Multi-armed bandits & Clojure

An (interactive) exploration of a classic reinforcement learning problem through the lens of Clojure.


Recently, I've been learning the programming language Clojure. Clojure is a functional Lisp-dialect, hosted on the JVM. Clojure's creator, Rich Hickey, has given some really interesting conference talks and like many others, I went down the rabbit hole. His talks resonate with me because he has a way of explaining things about building software I have always felt but never been able to put my finger on. Here's a example of what I mean:

So yeah, I have drunk the Clojure Kool-aid, and it tastes pretty good!

In this article, I'm going to walk you solving an example problem using Clojure. Hopefully, it can be a stepping stone after you get through the basic "hello world" type examples. I'm going to assume very basic familiarity with the language so if you've never seen Clojure before at all, you may want to check out the "Learn Clojure" section on before reading.

All the code samples in here are interactive (enabled by clj-browser-eval and Scittle). Please experiment with them and have some fun.

Let's get started.

Multi-armed Bandit Problem

The problem we will look at is the multi-armed bandit problem, a classic problem in reinforcement learning. The problem is this:

Imagine you are in a casino and there are 3 slot machines in front of you. Each pull of a slot machine is free, and as a result of each pull, you can either win or lose some money. A result of -1 means you lost 1 dollar and a result of 0.5 means you won 50 cents.

Now I (a veteran of this particular casino) tell you that these 3 machines are built differently and some are better than others. Inconveniently, I don't remember which one is the best.
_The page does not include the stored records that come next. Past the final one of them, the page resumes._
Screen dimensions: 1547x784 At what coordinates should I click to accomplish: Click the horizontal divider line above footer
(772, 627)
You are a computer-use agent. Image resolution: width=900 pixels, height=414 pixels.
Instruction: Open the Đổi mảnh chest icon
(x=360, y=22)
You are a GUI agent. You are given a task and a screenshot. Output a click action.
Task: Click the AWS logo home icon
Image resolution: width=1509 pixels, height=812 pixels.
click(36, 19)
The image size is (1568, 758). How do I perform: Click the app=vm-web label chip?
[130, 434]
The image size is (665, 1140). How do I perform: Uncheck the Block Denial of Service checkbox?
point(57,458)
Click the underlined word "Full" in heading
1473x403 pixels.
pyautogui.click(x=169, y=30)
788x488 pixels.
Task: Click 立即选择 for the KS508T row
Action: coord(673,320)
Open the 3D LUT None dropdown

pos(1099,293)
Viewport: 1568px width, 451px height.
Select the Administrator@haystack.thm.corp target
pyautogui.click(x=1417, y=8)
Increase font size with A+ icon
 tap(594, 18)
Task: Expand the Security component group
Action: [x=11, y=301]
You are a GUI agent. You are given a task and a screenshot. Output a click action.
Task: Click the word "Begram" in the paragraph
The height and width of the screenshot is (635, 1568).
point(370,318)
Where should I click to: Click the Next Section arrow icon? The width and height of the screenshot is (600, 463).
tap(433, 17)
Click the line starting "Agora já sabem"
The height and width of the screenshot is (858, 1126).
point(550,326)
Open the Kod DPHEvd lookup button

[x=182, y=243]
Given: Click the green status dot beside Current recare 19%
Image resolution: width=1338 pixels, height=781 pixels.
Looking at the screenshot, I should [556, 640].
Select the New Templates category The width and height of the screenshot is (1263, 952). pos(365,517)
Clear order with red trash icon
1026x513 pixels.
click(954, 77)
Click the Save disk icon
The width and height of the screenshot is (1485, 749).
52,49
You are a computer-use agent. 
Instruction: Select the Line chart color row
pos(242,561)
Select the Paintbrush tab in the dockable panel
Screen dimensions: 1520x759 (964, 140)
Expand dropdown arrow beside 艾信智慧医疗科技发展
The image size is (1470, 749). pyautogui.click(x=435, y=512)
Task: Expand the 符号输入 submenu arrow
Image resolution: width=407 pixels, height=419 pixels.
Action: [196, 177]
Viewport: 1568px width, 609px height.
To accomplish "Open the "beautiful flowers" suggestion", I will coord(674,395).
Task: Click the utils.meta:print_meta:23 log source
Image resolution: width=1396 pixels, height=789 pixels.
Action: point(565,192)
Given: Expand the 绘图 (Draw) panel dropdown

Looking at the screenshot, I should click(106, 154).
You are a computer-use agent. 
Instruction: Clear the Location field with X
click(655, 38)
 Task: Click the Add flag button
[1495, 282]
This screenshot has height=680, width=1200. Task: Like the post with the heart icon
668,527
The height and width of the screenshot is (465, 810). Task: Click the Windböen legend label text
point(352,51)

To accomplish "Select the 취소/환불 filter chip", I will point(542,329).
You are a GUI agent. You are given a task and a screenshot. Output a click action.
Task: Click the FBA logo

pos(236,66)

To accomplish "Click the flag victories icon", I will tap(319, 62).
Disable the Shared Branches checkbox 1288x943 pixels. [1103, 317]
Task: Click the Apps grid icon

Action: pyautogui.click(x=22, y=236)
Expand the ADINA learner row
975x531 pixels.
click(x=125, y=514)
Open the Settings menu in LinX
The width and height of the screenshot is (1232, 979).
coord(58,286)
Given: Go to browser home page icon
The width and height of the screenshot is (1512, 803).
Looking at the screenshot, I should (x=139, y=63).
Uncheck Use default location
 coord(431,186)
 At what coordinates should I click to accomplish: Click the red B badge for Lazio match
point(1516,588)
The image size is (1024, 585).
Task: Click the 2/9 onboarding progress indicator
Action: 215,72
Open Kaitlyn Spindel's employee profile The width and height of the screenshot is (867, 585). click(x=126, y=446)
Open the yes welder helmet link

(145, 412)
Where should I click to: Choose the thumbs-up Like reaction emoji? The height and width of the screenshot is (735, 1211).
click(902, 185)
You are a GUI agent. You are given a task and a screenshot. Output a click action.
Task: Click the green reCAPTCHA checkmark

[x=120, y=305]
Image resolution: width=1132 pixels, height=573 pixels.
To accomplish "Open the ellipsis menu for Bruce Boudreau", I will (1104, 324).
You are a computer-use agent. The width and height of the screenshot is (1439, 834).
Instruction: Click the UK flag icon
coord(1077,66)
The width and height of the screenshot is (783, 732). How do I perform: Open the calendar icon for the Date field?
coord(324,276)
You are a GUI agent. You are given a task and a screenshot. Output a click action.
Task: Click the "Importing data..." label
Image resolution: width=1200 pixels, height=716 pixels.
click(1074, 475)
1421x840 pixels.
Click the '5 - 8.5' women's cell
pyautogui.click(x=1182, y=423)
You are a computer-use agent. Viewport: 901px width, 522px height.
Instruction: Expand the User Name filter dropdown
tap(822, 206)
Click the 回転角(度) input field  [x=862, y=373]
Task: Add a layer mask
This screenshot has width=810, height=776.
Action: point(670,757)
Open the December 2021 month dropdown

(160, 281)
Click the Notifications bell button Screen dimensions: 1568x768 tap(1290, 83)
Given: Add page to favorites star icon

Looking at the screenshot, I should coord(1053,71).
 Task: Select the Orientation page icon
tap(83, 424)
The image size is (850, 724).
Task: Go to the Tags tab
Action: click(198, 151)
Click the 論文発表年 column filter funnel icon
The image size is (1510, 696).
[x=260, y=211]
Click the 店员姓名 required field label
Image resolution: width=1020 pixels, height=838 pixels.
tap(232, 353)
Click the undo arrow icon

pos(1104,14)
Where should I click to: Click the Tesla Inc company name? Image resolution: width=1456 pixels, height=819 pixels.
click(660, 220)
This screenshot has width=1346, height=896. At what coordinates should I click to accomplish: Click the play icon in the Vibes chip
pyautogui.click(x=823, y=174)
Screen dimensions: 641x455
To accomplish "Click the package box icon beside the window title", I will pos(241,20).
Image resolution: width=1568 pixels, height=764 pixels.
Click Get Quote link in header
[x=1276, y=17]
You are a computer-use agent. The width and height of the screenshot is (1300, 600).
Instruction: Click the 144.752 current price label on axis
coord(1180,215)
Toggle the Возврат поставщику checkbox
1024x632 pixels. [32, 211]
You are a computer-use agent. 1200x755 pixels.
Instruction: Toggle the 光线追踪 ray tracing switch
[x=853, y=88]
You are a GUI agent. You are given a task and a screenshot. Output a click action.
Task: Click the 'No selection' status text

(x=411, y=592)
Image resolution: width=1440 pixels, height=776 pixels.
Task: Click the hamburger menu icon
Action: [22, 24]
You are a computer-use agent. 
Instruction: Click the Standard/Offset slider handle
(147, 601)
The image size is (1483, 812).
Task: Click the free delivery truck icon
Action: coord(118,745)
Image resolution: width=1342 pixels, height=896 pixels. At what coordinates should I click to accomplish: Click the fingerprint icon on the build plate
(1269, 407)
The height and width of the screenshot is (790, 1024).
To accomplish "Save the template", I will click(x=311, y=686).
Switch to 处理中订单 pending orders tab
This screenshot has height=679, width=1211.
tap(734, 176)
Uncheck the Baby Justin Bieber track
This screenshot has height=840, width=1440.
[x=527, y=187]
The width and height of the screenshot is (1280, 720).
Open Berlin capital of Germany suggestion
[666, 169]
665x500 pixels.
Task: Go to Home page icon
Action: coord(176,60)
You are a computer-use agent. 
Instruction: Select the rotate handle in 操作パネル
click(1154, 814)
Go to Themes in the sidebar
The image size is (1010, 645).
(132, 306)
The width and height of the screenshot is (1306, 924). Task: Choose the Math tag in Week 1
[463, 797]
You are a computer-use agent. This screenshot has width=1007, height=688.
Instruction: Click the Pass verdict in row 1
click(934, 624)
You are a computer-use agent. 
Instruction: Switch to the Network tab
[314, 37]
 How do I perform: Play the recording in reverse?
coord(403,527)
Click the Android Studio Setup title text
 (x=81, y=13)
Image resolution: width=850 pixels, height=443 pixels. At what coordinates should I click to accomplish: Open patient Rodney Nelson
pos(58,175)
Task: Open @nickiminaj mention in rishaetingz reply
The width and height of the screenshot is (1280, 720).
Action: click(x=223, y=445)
For example, machine 0 may give you a result of 0.5 on average while machine 1 may give you an average result of -1.5, and machine 2 an average result of 0.75.

Machine Average Reward

You have 100 pulls and your goal is to end up with as much money as possible. What's your strategy?

Ideally, in the example above, you would like to choose machine 2 for all 100 pulls because it gives the highest reward on average, but the tricky part is that you don't know this information ahead of time. You can only learn which machine is best by trying each one out. And remember, these machines are random, so 1 observation of pulling each one won't necessarily tell you which machine is best. For example, your first few results might look like this:

Pull Number Machine Reward

If, based on these results, you naively concluded that machine 0 is best and decided to choose only machine 0 for the remaining 97 pulls, you would miss out on the higher average rewards from machine 2. On the other hand, if you pull machine 0 33 times, machine 1 33 times, and machine 2 33 times, you will now have a really strong inkling for which machine is the best (machine 2), but now you only have 1 pull left to actually use this knowledge!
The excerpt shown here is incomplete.